### Aim of the exercise
List each line of the data that holds the string "screenshot", please.

### Data for review
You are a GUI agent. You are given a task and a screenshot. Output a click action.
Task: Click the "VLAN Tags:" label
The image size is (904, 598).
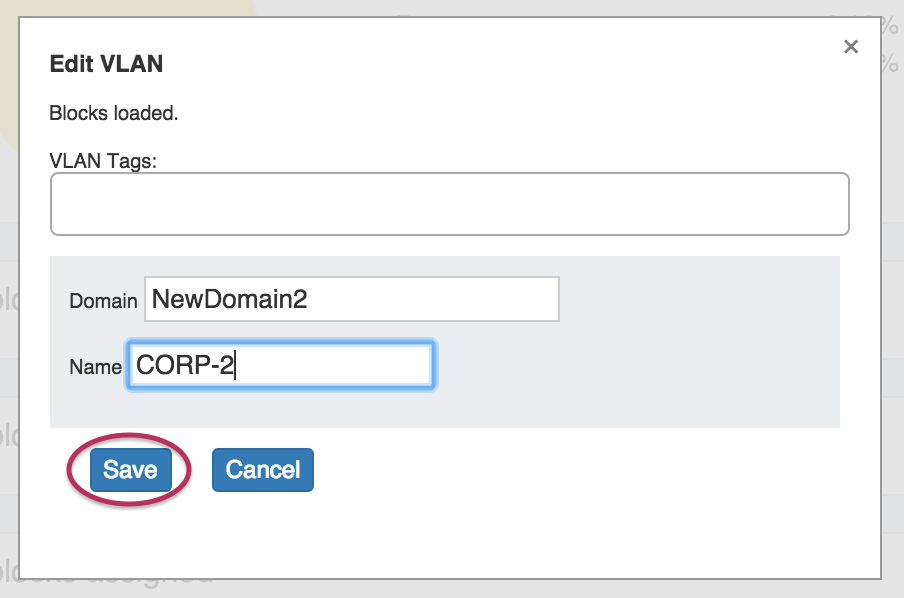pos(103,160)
...
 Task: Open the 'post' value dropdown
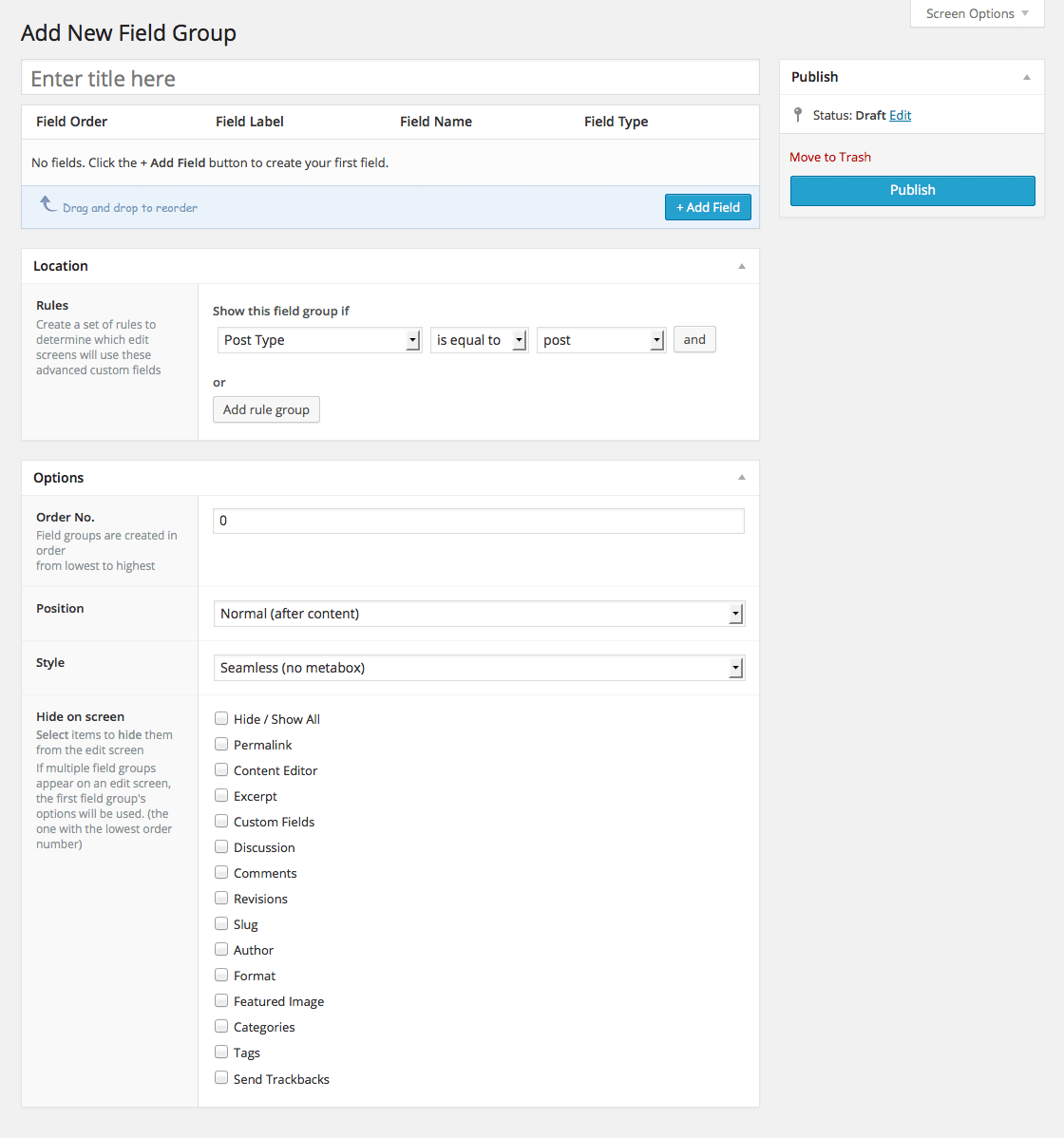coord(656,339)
---
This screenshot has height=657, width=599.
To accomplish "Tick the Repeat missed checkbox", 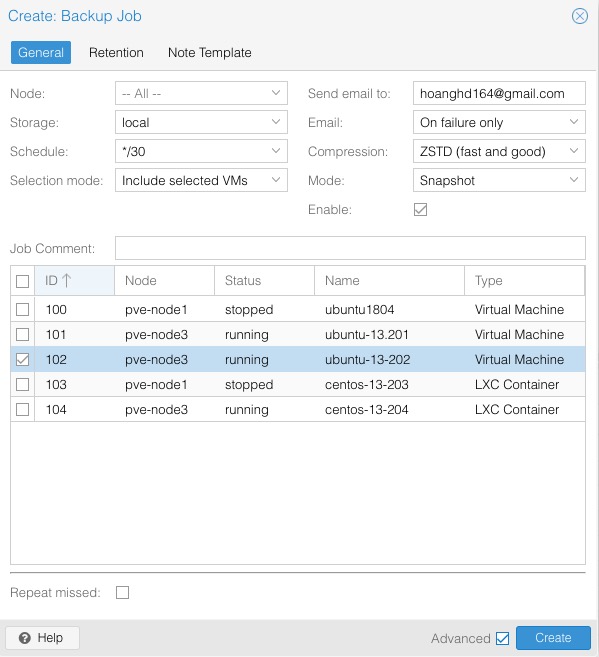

### Answer to this task
You are a GUI agent. You are given a task and a screenshot. Output a click action.
This screenshot has height=657, width=599.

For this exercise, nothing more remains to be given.